This invention relates to random access memories (RAM), and in particular to systems and methods for controlling a RAM having multiple data banks.
Data processing systems such as personal computers, digital video players, and wireless communications devices often include multiple data processing clients which share access to random access memory (RAM). Conventional RAM includes static RAM (SRAM) and dynamic RAM (DRAM). Commonly-used DRAM includes synchronous DRAM (SDRAM) such as double-data-rate SDRAM (DDR-SDRAM). Technological improvements have led to great increases in computing speed and RAM capacity. Furthermore, typical systems include increasing numbers of clients sharing access to RAM. In this context, efficient usage of available RAM bandwidth is becoming increasingly important.
Some RAM units, such as typical SDRAM units, can include a plurality of memory banks. Each memory bank comprises an array of memory locations organized in pages (rows). Each memory location within the RAM is characterized by a row (page) address, and a column address. Reading or writing data at a given location within the RAM typically requires a number of pre-read/write memory operations such as activate and precharge. Activate commands open pages within a bank, while precharge commands close the bank. Such operations can involve a latency overhead of a few to tens of clock cycles per read/write transactions. Typically, only one page at a time can be open within any given bank. Consequently, if one or more clients require consecutive access to different pages within the same bank, a significant number of clock cycles can be wasted as the first page is closed and the second page is opened. The latency overhead associated with pre-read/write commands can substantially constrain the utilization of available RAM bandwidth.
The present invention provides an improved memory controller for a multi-bank random access memory (RAM). In the preferred embodiment, the memory controller includes a transaction slicer for slicing complex client transactions into simple slices, wherein each slice fits within a single page of a memory bank, and a command scheduler for re-ordering preparatory memory commands (such as activate and precharge) in an order different from the client transactions corresponding to the commands. The slicing and out-of-order command scheduling allow a reduction in memory latency. The data transfer to and from clients can be kept in order.
The foregoing aspects and advantages of the present invention will become better understood upon reading the following detailed description and upon reference to the drawings where:
In the following description, a pipestage is understood to be a circuit which includes a finite state machine (FSM). A core is understood to be a circuit including plural interconnected pipestages. A set of elements is understood to contain one or more elements. Any reference to an element is understood to encompass at least one element. Any described connection can be a direct connection or an indirect connection through intermediary structures/logic.
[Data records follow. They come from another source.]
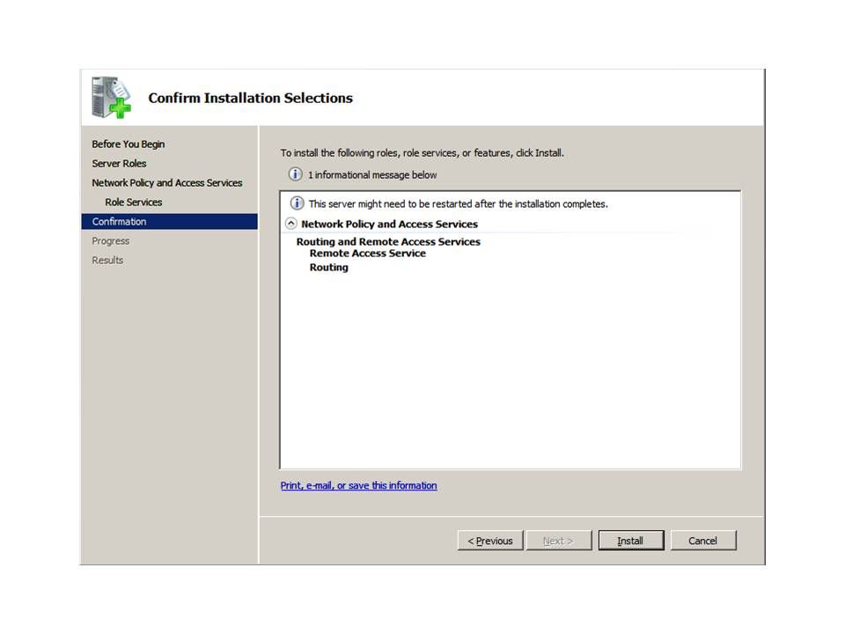Click the standalone 'Routing' entry in summary

point(328,268)
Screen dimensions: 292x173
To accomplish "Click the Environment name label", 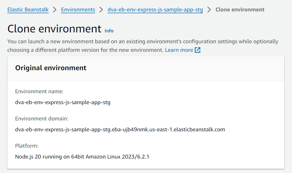I will point(39,91).
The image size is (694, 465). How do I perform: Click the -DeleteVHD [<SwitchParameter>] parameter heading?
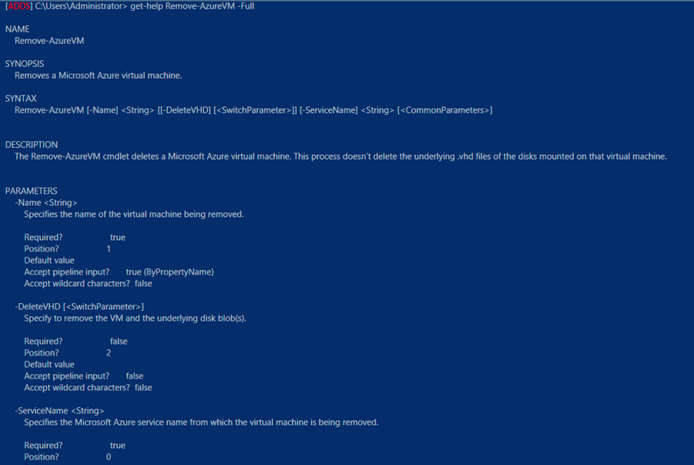click(79, 307)
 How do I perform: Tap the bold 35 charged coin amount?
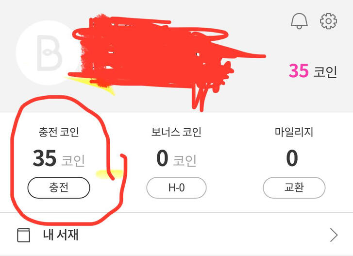[45, 158]
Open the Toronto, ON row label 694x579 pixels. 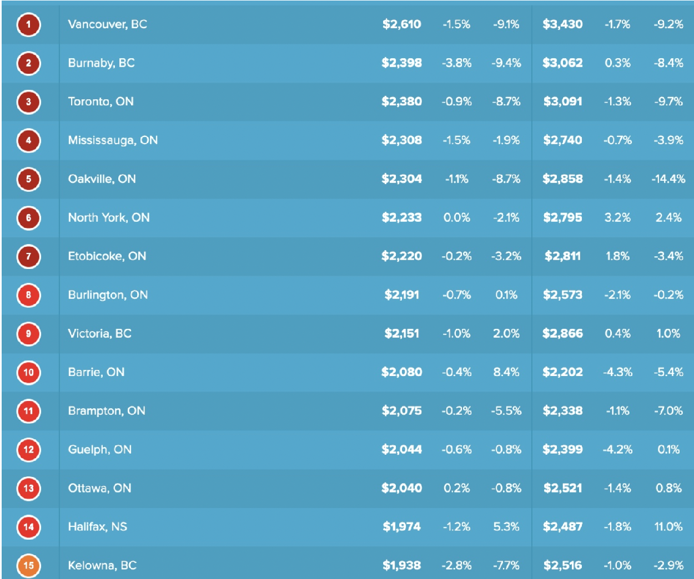[100, 101]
A complex memory request or command is understood to mean a memory request or command corresponding to more than one memory page within one bank. A simple memory request or command is understood to mean a memory request or command that corresponds to memory addresses within a single page within a bank. The statement that a first request is derived from the second request is understood to mean either that the first request is equal to the second request, or that the first request is generated by processing the second request and (optionally) other data.
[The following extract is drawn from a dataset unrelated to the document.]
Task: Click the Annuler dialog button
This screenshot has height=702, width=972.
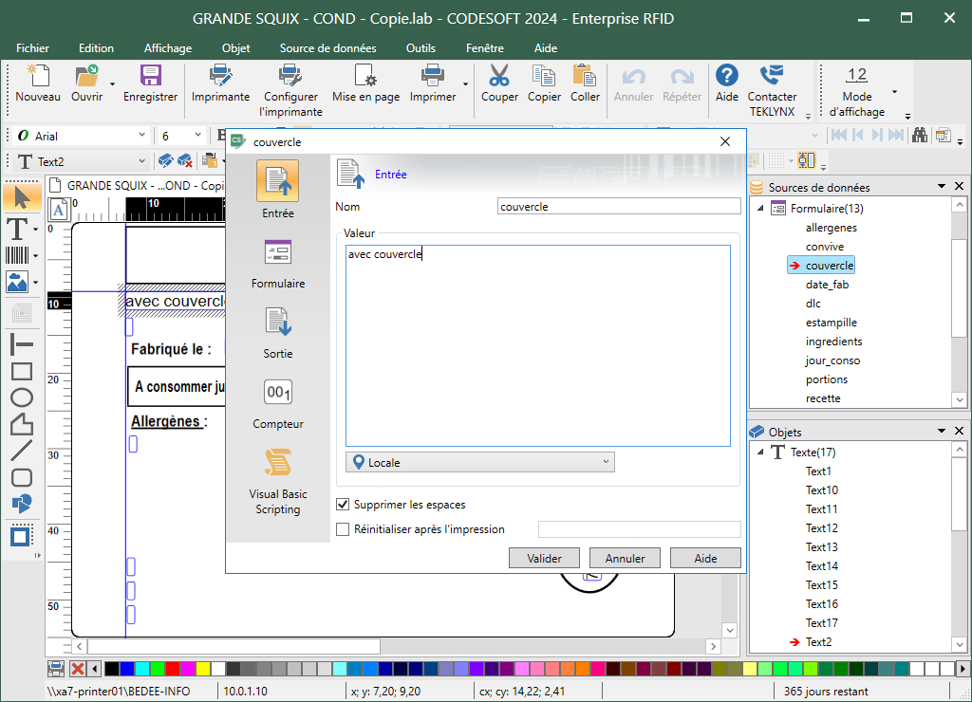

The following description illustrates embodiments of the invention by way of example and not necessarily by way of limitation.
Preferably, each of client arbiter 36, VPAT unit 38, and PMC 40 is preferably a data-driven core capable of communication with other cores according to a ready/request handshake protocol. In the preferred implementation, a token is transferred from a first core to a second core if and only if the first core asserts a ready signal to the second core, and the second core asserts a request signal to the first core on the same clock cycle (synchronously). For further information on the presently preferred ready/request protocol and core architecture see U.S. Pat. No. 6,145,073, herein incorporated by reference. Generally, client arbiter 36, VPAT unit 38 and PMC 40 could be interconnected using other desired protocols/connections.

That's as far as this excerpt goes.